I didn’t know what to say to that because that was exactly what I did, and I wasn’t ready to apologize for it, if I ever apologized.
She chewed on her bottom lip, but I finally decided to talk.
“My father is the only parent I have left, but he’s also the reason why I don’t trust men and could never be in love.”
She pinned me with a look that made me uneasy. Her saying she couldn’t ever be in love bothered me, too, for some reason. I could have asked her to elaborate, but I didn’t.
“I feel the same way about that love shit. It ain’t for me, either.” Even though I felt something for her, I didn’t think I was capable of falling in love with her. My slight obsession with her wasn’t love; it was lust… at least I thought it was.
A look crossed her face, but it was gone just as fast as it came.
“Well, I’m done eating. Can I go back to my room now?” She pushed away from the table and stood.

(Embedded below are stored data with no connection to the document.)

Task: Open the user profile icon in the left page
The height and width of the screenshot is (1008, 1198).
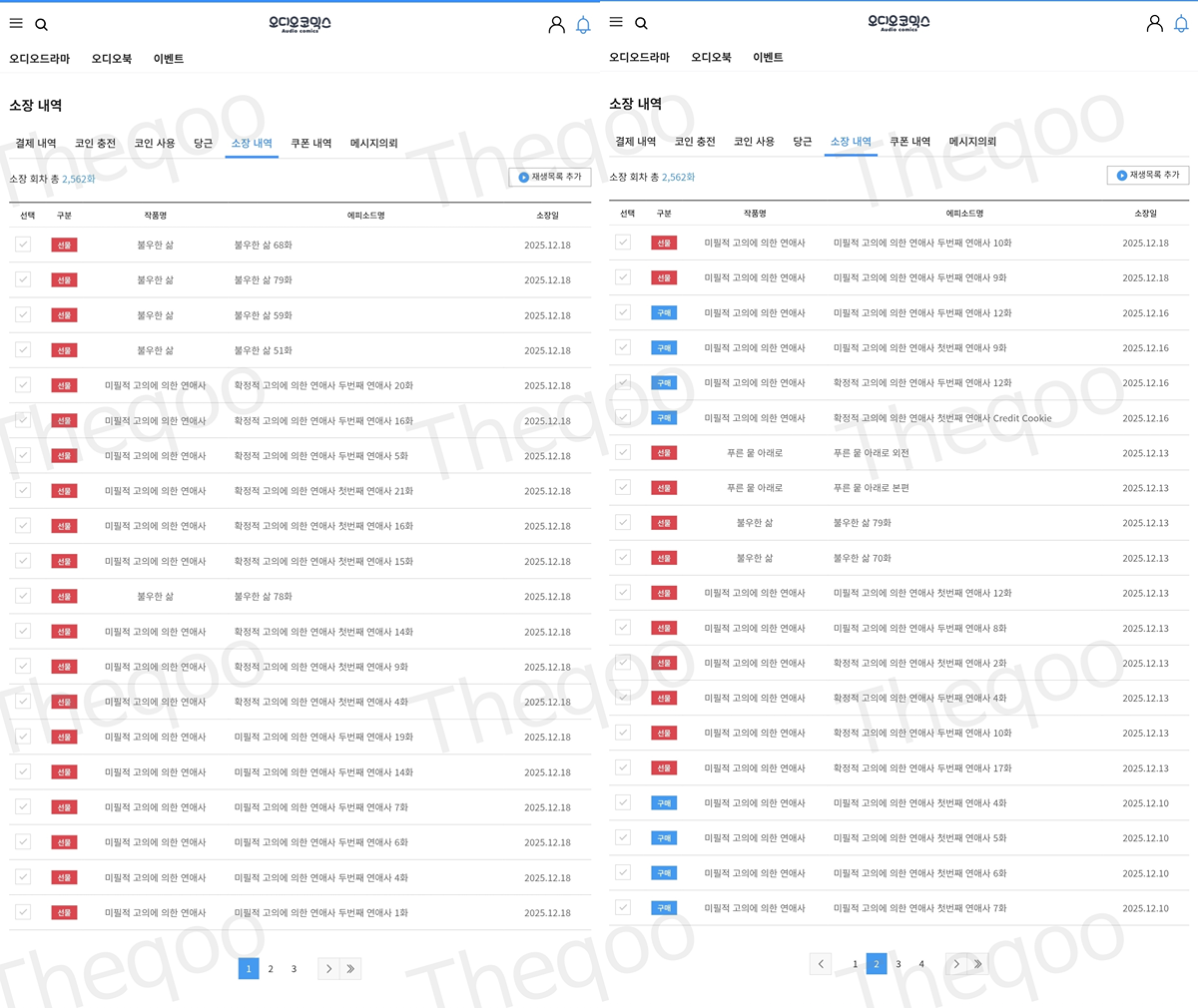Action: click(x=556, y=25)
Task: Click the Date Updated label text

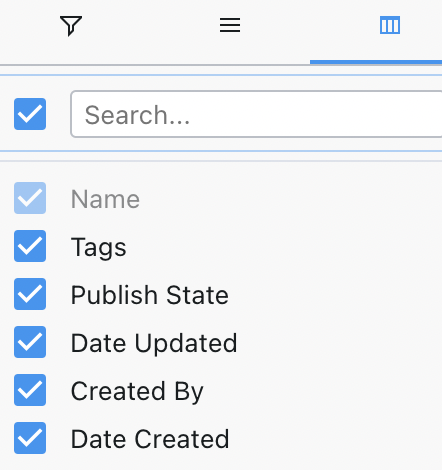Action: (x=154, y=343)
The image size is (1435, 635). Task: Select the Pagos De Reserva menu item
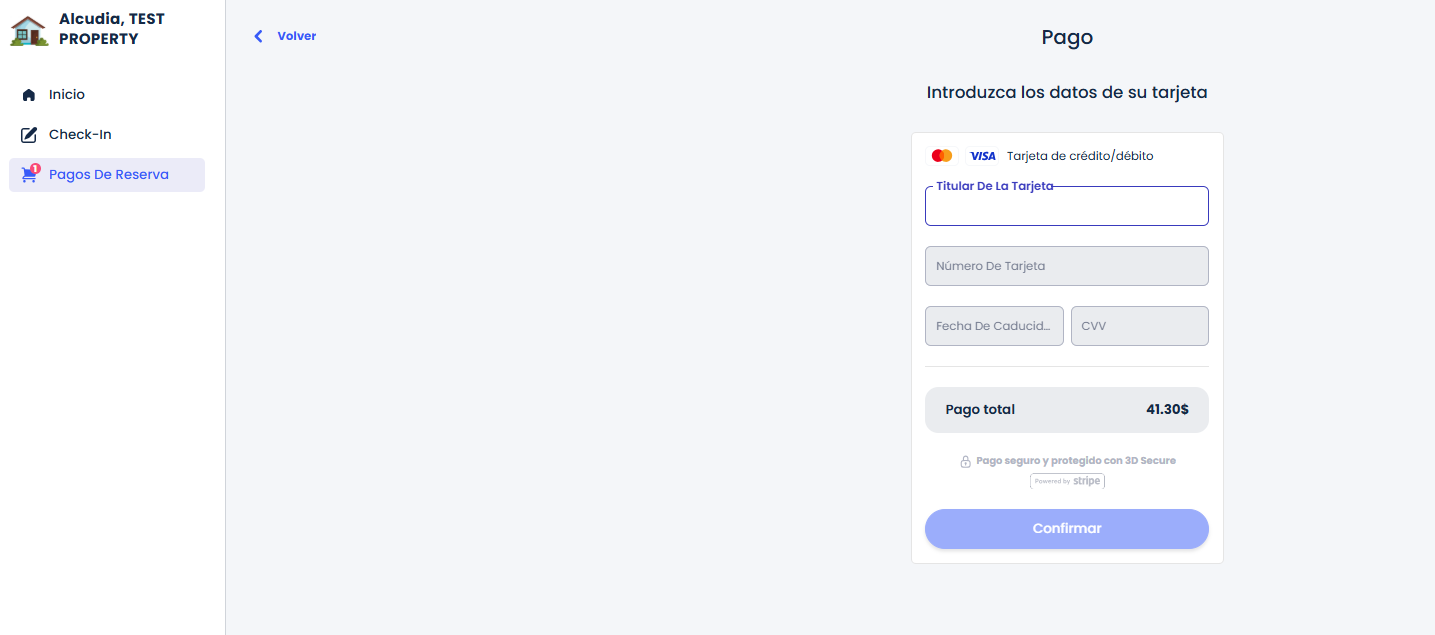click(x=108, y=175)
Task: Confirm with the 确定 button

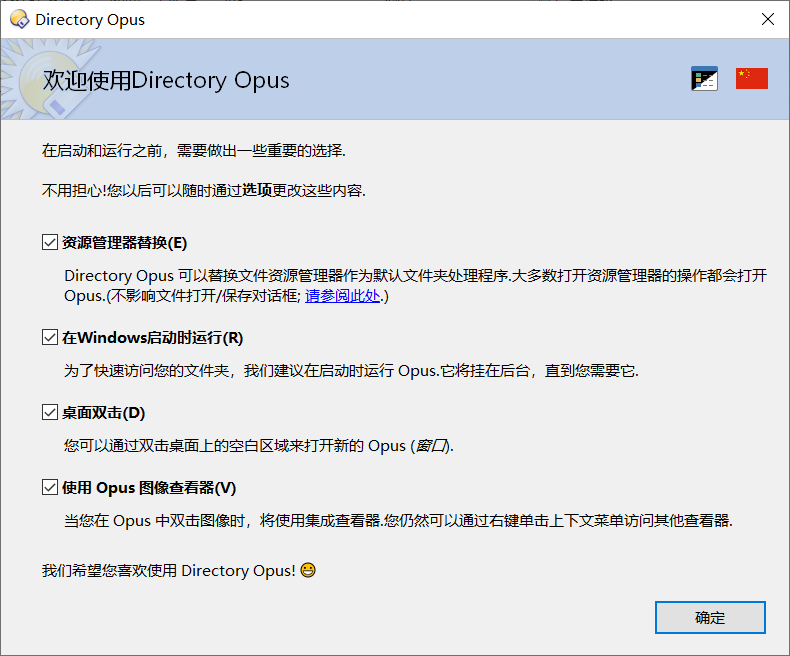Action: point(710,617)
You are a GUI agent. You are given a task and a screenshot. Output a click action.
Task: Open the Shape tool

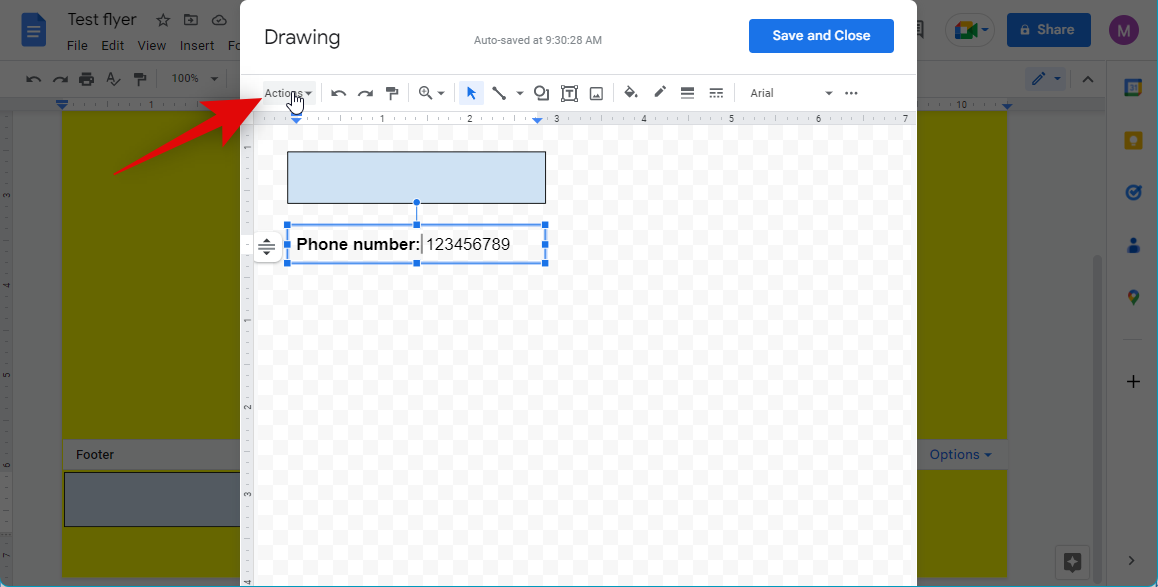541,93
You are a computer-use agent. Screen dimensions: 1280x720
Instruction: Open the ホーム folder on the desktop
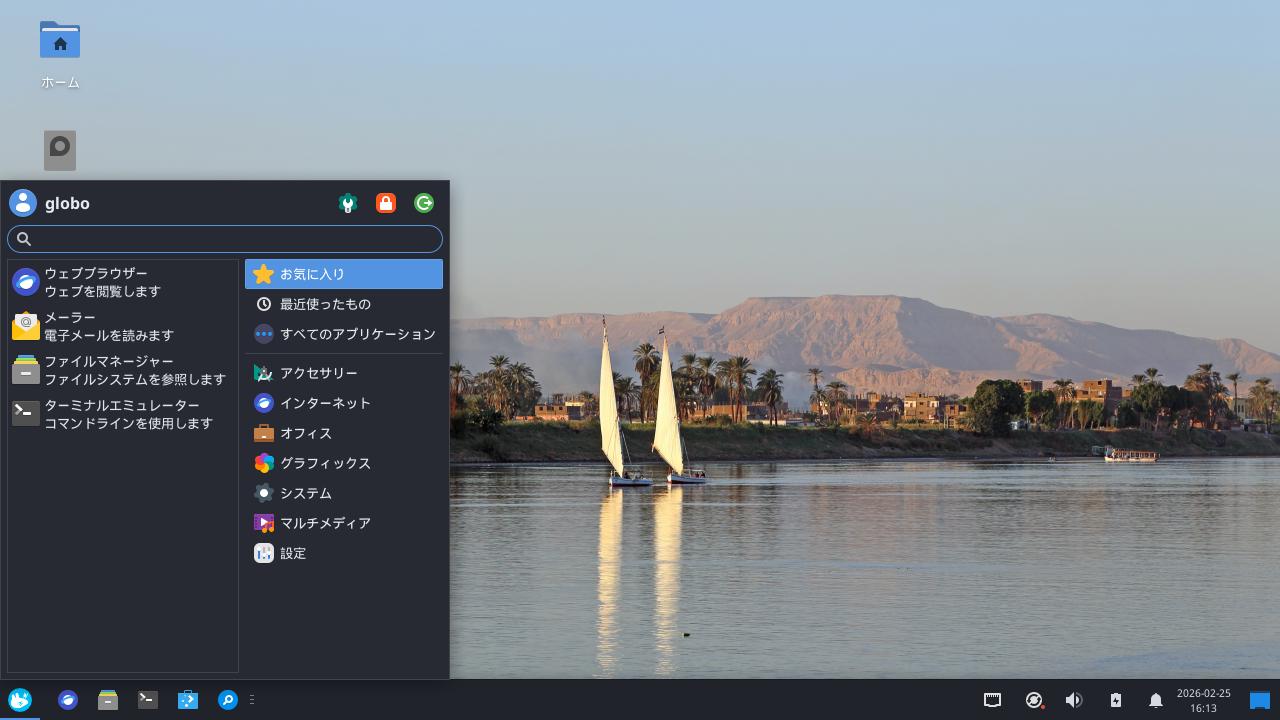coord(60,42)
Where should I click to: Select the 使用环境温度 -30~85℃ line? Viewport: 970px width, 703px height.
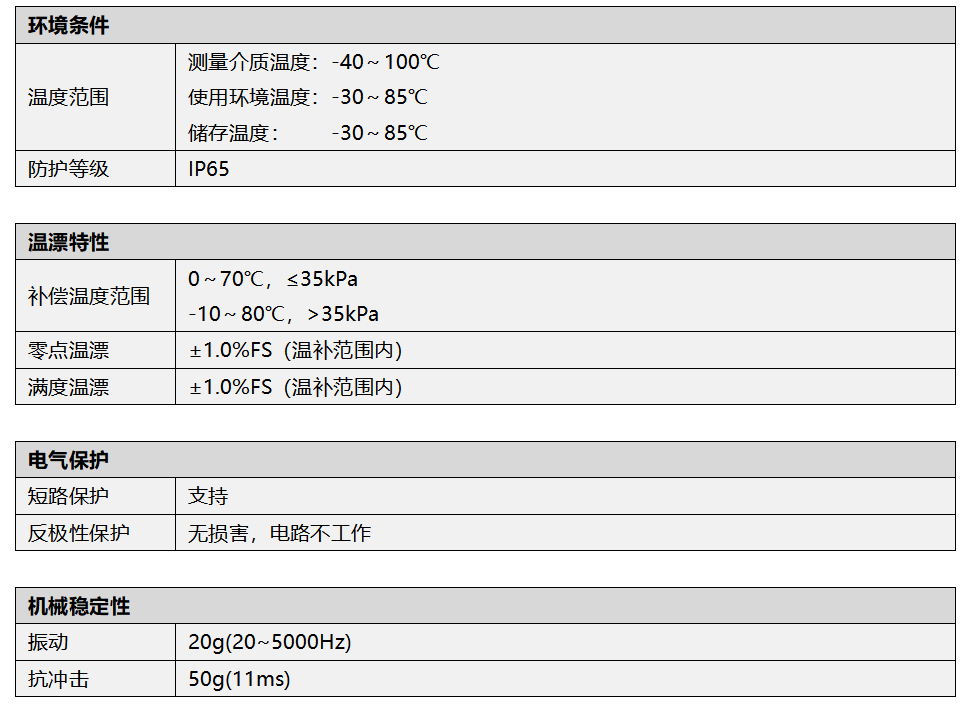click(x=307, y=97)
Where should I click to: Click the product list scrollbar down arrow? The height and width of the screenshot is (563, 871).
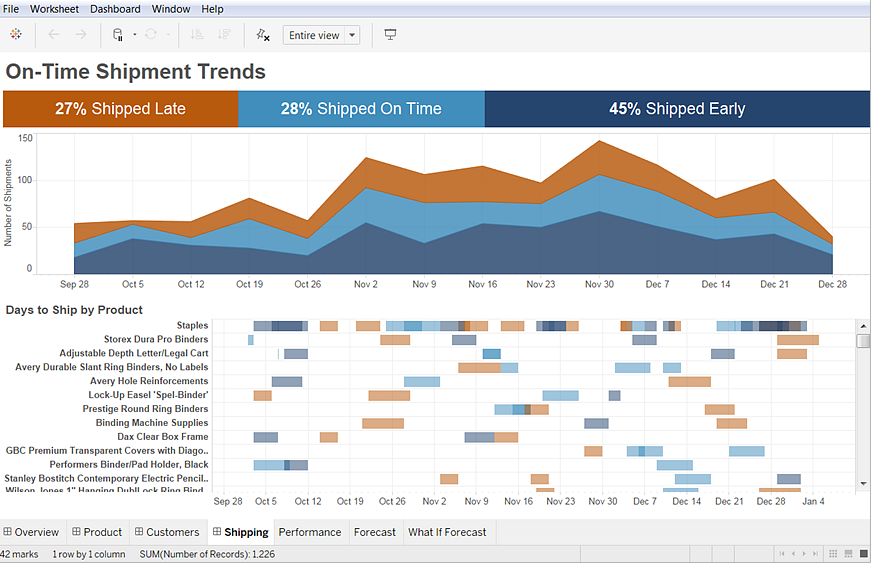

I didn’t even know what to say to her. My thoughts were all over the place. I could hear my brother in my head telling me to let her go, but I couldn’t. I was selfish as fuck, but I couldn’t help it. She waited for me to give her permission to leave, so I granted it.
“Thanks for eating with me. Good night, Pepper.”
“Good night, Blade.” There was a sadness in her eyes that made my heart squeeze.
She turned and walked the same way she came, and I watched her until I couldn’t see her anymore.
I wasn’t even sure if I would lock the room door again or just let it stay unlocked to see what she would do. I really didn’t want her to leave though.
“Fuck. This girl got me tripping.” I got up and cleaned up the table. I put the few dishes we used in the dishwasher and turned it on. After I wiped off the counters, I made sure the house was locked up, then went upstairs.
I passed the door Pepper was in and decided to lock it back at the last minute. I needed to figure out what to do about her father, and until then, she would stay here.